Prédire les rendements agricoles
Quelle quantité de tomates sera cueillie la semaine prochaine ? Voilà le genre de question auquel l’intelligence artificielle (IA) développée par MotorLeaf pourrait répondre. Cette jeune entreprise montréalaise a créé une solution informatique pour prédire le rendement d’une serre une à trois semaines à l’avance. Sa technologie répond à la demande d’agriculteurs qui se retrouvaient à devoir verser des indemnités s’ils livraient à leurs clients moins de légumes que promis ou à devoir vendre au rabais, voire à gaspiller, des surplus lorsque leur production était supérieure aux attentes.

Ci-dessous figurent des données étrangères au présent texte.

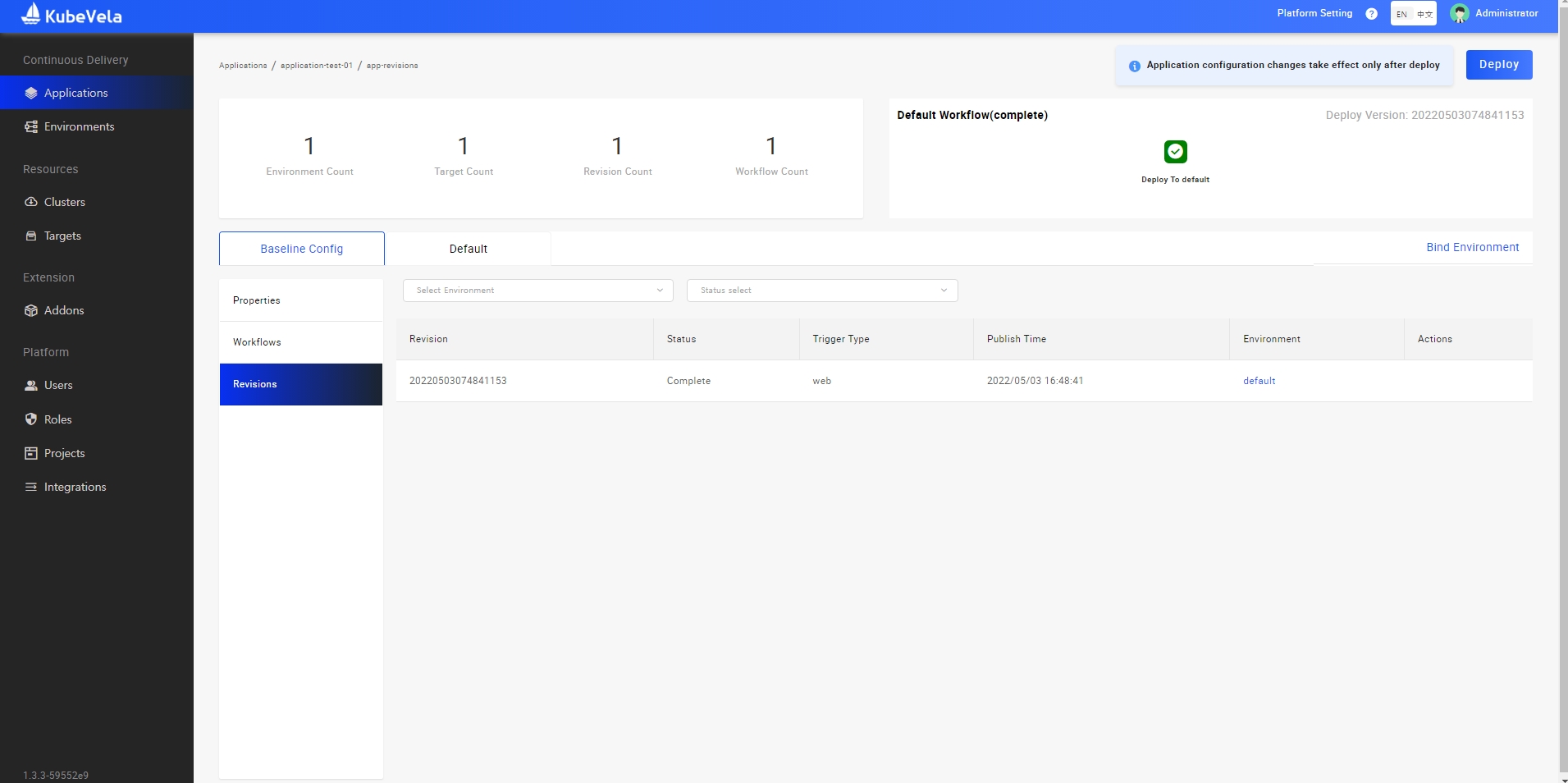1568x783 pixels.
Task: Click the Environments sidebar icon
Action: pyautogui.click(x=31, y=127)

« Nous disons à nos clients que nous voulons toutes les données qu’ils enregistrent », explique Scott Dagondon, directeur de la section Intelligence artificielle chez MotorLeaf. Leurs algorithmes détectent ensuite les données qui se révèlent pertinentes ou non. Une fois entraînée, l’IA envoie de manière automatisée un rapport chaque semaine aux agriculteurs. L’entreprise californienne SunSelect aurait ainsi diminué de moitié les erreurs dans ses prédictions pour une serre d’une trentaine d’hectares.

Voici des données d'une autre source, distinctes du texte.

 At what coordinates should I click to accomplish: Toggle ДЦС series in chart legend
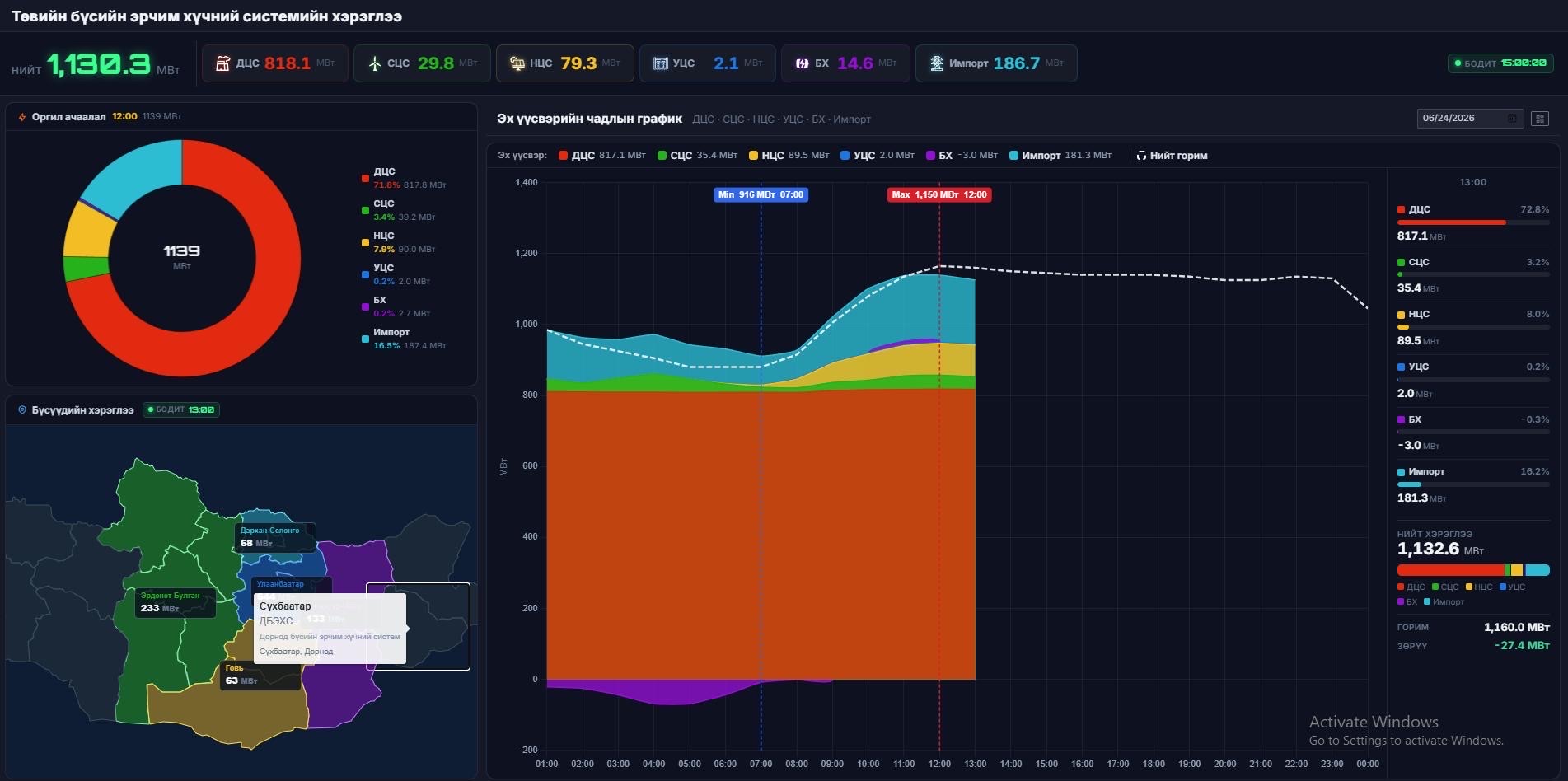point(602,155)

Cette IA devrait en théorie fonctionner avec tous les légumes cultivés en serre, mais elle n’a pour l’instant été expérimentée qu’avec des cultures de tomates, de poivrons et de concombres. Après une campagne de financement de 2,9 millions de dollars en mai 2018, l’entreprise montréalaise a signé en février dernier un partenariat avec Cultilene, une filiale de l’entreprise française Saint-Gobain spécialisée dans les fournitures pour les serres. De quoi prévoir aussi des rendements pour MotorLeaf !
Des ruches connectées
La technologie de Nectar essaimera du quartier Griffintown jusque dans l’ouest de l’Amérique du Nord. La jeune entreprise montréalaise a mis au point un système qui permet de comprendre ce qui se passe à l’intérieur d’une ruche, sans avoir à l’ouvrir et à perturber le cycle de travail des abeilles. Des capteurs enregistrent et transmettent les fréquences du bourdonnement, le poids de la ruche, l’humidité et les variations de température. Des corrélations sont ensuite établies grâce à ces données à l’aide d’apprentissage machine supervisée et automatique. L’intelligence artificielle permet ainsi de détecter la mort d’une reine ou un essaimage, afin d’aviser l’apiculteur avant que ces situations n’entraînent l’effondrement d’une colonie. Cette solution a déjà été mise à l’essai chez une dizaine de clients et fait l’objet d’un projet au Centre de recherche en sciences animales de Deschambault.
Cet été, le Quartier de l’innovation (QI) installera plus d’une dizaine de ces ruches connectées dans son Laboratoire à ciel ouvert de la vie intelligente situé dans Griffintown. Pour Nectar, il s’agira d’un terrain de jeu pour tester de nouveaux capteurs et collaborer avec des universités partenaires du QI pour améliorer sa technologie. « On pourra se permettre plus de liberté et de créativité par rapport à ce qu’on veut tester », signale Marc-André Roberge, cofondateur de la jeune pousse.
En parallèle, les analyses devraient se raffiner, alors que Nectar prévoit la production de milliers d’appareils à partir de cet été. De retour d’une tournée dans l’Ouest canadien, le Midwest américain et la Californie, où se concentre l’essentiel de la production de miel en Amérique du Nord, l’entreprise a garni son carnet de commandes. Ces nouveaux clients signifient une entrée massive de données, qui permettra à l’entreprise de réaliser un apprentissage profond. Peut-être que Nectar arrivera ainsi à mieux comprendre le comportement des abeilles… et à mieux assurer leur survie.